**Task to carry out**:
Across the whole listing, copy out every line that includes the string "computer".

━━━━━━━━

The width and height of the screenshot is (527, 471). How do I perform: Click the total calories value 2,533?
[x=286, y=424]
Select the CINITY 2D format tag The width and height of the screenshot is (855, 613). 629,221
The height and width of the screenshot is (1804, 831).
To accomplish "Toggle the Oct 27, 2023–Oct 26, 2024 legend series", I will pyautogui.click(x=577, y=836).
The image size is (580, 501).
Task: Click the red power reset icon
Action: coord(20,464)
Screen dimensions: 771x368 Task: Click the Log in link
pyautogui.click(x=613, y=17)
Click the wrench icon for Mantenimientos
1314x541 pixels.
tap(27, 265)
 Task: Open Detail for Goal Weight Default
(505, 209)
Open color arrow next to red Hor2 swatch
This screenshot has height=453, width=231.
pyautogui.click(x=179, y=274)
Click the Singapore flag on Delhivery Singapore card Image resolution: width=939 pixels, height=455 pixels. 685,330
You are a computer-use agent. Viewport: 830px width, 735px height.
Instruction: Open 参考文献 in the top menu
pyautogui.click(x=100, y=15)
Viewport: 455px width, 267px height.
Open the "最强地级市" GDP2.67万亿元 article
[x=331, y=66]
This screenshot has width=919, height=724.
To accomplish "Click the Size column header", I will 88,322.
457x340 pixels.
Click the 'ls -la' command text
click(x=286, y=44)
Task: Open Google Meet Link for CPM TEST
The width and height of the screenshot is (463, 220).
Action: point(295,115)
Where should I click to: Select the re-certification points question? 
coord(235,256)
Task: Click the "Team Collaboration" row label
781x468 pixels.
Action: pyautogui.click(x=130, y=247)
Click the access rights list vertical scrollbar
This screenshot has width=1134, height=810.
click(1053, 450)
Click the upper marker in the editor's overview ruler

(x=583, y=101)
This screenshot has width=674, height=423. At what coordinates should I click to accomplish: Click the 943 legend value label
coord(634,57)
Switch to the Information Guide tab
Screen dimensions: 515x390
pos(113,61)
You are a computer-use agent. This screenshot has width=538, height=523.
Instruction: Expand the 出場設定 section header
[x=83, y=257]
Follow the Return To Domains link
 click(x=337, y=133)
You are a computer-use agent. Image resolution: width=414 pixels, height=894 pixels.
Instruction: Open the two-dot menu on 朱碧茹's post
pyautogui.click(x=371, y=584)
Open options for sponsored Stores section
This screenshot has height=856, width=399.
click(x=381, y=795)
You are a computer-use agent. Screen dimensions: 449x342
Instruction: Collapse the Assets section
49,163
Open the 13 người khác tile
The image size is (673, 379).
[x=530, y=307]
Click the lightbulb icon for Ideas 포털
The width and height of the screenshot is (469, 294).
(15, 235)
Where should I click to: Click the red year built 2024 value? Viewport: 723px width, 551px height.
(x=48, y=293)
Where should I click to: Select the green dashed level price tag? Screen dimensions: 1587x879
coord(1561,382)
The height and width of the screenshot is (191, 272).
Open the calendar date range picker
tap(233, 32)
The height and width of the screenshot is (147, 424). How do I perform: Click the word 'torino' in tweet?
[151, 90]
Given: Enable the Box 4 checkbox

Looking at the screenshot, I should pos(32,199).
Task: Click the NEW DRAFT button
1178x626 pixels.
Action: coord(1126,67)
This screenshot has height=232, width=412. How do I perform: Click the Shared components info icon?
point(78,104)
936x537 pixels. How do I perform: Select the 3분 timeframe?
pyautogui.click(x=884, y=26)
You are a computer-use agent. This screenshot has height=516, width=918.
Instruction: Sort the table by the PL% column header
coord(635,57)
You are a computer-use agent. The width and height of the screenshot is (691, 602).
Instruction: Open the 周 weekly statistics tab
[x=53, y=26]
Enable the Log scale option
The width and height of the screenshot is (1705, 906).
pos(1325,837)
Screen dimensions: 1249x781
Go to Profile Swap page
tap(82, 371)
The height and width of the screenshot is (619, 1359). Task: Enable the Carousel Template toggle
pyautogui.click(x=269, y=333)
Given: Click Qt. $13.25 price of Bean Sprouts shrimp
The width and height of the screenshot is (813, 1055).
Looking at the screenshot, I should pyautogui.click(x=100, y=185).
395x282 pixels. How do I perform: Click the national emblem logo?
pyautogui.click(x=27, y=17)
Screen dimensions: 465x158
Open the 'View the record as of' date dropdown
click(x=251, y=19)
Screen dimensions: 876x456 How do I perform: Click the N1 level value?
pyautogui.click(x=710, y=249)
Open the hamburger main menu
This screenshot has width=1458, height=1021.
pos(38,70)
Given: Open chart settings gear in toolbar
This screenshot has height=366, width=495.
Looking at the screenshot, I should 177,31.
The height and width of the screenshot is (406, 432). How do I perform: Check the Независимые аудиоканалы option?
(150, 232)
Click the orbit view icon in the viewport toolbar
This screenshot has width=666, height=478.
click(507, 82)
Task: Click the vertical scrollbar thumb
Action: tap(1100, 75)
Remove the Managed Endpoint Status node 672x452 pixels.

━━━━━━━━

**Solution for this problem**:
You are a computer-use agent. Viewport: 830px width, 735px height.
You are a computer-use agent. This screenshot has width=538, height=523.
You are a computer-use agent. Image resolution: width=414 pixels, height=894 pixels.
You are a computer-use agent. Screen dimensions: 449x342
You are a computer-use agent. This screenshot has height=516, width=918.
You are a computer-use agent. The width and height of the screenshot is (691, 602).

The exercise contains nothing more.